Moreover, by automating tasks like weeding, farmers can reduce their reliance on pesticides, which can have harmful effects on soil health and biodiversity. According to the Environmental Protection Agency (EPA), pesticide use in the United States has been linked to declining pollinator populations and water quality issues.
As the sector evolves, crucial questions emerge. The role of major tech players remains to be seen, as the entry of figures like Anderson might signal growing interest from Silicon Valley giants. Additionally, the evolution of regulation is uncertain, though autonomy in fields could pave the way for more favorable regulations in other sectors as well.
π Pony.aiβs $300 Million IPO: A Milestone in the Race for Autonomous vehicle?
This week's autonomous vehicle headlines pivot to Pony.ai as the Silicon Valley-born, China-operating company files for its Nasdaq debut under the ticker "PONY". According to Bloomberg's sources, the company aims to raise up to $300 million in what marks the first pure-play robotaxi IPO in the U.S. markets.

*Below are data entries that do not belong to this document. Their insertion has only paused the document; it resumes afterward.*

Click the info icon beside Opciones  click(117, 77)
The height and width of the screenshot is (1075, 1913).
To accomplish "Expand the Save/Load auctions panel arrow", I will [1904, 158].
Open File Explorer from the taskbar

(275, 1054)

The financial data presents a company in transition. Reuters reports revenues nearly doubled to $24.7 million in the first half of 2024, while net losses decreased to $51.3 million from $69.4 million in the previous year. The company's operational metrics show a fleet of over 250 robotaxis that have accumulated 33.5 million kilometers of autonomous driving, including 3.9 million kilometers in fully driverless mode.
The timing of this IPO intersects with several market dynamics. As reported by Reuters, the U.S. IPO market has recently gained momentum, buoyed by expectations of the Federal Reserve's policy-easing cycle. Additionally, Chinese regulators have eased restrictions on overseas listings, with the Wall Street Journal noting that China's securities regulator approved Pony.ai's U.S. listing plans in April.

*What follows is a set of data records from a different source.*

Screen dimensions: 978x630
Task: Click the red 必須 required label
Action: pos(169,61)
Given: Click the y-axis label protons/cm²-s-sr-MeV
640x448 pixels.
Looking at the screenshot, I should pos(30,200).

The company's market position reflects its dual-market strategy. Founded in Silicon Valley in 2016, Pony.ai has established operations across major Chinese cities. Seeking Alpha reports it has secured regulatory permits for public robotaxi services in all four of China's Tier-1 cities: Beijing, Shanghai, Guangzhou, and Shenzhen. This regulatory achievement coincides with significant corporate backing - Toyota holds a 13.4% stake according to Reuters, while recent investments include $100 million from Saudi Arabia's NEOM and $27 million from China's GAC.
The competitive landscape contextualizes this IPO. The Wall Street Journal notes that the filing comes one week after Tesla's robotaxi announcement. The sector includes various approaches from tech giants and automakers - Waymo (Google), Zoox (Amazon), Apollo (Baidu), and Cruise (GM) among them, as documented by Seeking Alpha.

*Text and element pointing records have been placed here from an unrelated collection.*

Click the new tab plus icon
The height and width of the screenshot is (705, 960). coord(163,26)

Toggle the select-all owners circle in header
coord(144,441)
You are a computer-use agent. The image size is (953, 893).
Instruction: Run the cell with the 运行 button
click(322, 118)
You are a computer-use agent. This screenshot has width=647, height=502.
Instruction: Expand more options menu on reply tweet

Industry analysts cited by Reuters highlight ongoing sector-wide challenges, including technology reliability in adverse weather conditions, complex traffic situations, and unpredictable urban environments. The company maintained an $8.5 billion valuation in its 2022 funding round, setting a benchmark for market expectations.
The IPO's underwriting team spans global financial institutions, with the Wall Street Journal listing Goldman Sachs (Asia), Merrill Lynch (Asia Pacific), Deutsche Bank (Hong Kong Branch), Huatai Securities (USA), and Tiger Brokers (NZ) as managing the offering.
While the initial filing doesn't specify share numbers or price ranges, Bloomberg reports that Guangzhou Automobile Group is considering participating in the IPO, potentially deepening the company's automotive industry connections.